If you could go back to your 20s or 30s again would you?

MP: No…you mean would I go back there or to look like I did?


I mean to look like you did. What if you could take a pill and say I want to look like I did back then…

MP: I would probably want to look how I looked when I was probably…35. I feel like you kind of come together as a woman. I think I was happier then I’d ever been because I became a mother, I met my husband, I think that showed on my face, and there’s a certain kind of maturity that happens with the face. You’re not a girl anymore…I like that time for most women. It’s my favorite.


Do you enjoy fairytales as stories, especially since you’re a mom? Are you a fan of that genre?

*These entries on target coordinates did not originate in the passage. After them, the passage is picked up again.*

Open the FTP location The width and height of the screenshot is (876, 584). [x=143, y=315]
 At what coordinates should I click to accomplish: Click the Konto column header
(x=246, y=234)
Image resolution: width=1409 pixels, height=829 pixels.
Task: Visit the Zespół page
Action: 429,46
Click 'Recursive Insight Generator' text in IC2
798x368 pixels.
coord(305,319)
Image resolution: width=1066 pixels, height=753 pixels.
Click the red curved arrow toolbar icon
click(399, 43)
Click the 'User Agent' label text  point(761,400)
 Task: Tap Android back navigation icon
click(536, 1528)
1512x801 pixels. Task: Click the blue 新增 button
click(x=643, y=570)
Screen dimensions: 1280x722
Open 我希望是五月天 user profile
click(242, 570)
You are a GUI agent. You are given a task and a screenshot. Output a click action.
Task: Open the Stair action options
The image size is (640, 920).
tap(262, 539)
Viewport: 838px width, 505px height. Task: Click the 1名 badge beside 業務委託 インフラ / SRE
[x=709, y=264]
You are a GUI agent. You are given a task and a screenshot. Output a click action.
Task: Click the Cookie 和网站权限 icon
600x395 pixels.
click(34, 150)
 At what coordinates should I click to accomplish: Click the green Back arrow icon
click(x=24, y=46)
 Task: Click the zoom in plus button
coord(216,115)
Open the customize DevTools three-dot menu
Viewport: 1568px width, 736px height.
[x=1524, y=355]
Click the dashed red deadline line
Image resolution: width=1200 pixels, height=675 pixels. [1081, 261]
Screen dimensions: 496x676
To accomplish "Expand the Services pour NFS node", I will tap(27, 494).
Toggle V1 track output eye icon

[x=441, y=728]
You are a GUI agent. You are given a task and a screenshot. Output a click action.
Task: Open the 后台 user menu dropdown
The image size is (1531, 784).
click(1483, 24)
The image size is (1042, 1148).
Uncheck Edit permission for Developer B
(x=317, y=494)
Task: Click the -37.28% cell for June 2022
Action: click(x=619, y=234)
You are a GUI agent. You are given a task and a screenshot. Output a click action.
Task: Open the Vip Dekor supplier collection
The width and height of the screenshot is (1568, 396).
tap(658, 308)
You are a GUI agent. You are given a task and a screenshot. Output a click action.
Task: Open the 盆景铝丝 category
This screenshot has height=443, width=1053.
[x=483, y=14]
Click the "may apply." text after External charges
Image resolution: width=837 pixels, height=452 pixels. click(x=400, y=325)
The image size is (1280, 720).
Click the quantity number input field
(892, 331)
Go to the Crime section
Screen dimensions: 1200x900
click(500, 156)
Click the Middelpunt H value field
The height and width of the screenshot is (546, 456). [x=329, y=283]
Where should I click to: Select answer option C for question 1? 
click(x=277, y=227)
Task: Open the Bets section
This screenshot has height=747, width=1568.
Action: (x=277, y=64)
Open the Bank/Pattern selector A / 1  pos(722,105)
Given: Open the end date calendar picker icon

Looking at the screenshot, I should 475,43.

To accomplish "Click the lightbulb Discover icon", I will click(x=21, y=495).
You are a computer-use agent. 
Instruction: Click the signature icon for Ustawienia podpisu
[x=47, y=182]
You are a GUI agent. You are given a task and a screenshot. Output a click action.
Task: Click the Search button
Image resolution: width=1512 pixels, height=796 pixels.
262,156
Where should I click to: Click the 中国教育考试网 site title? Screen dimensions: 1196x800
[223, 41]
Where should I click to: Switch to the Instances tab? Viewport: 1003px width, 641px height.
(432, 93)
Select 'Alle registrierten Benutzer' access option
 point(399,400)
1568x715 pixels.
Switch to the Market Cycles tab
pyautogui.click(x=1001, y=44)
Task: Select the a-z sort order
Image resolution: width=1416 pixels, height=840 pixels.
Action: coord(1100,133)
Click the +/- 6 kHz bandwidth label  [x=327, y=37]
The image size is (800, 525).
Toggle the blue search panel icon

MP: I am not a big fairytale person. It’s not the kind of reading I would gravitate toward. If I were reading I would pick out a biography or something like that, but my kids certainly love all of that. Actually, (this film) has been great for me because it’s introduced me to the world of fairytales, which is something I kind of missed out on as a little kid and when I was younger. So I’ve been able to discover all these great new stories that I wasn’t aware of.


We all got a kick out of the Robert De Niro cross-dressing scenes…

MP:Oh I loved that! It was hysterically funny. Honestly, that was probably one of the biggest selling points of me doing the movie is when I read that scene, and I knew Bob De Niro was doing it, I thought this is history! This is history in the making and I’ve got to be a part of this.


So what’s next for you?

MP:Who knows? I never have a plan. I don’t know until it arrives on my desk and that’s it. I’m looking at some things though…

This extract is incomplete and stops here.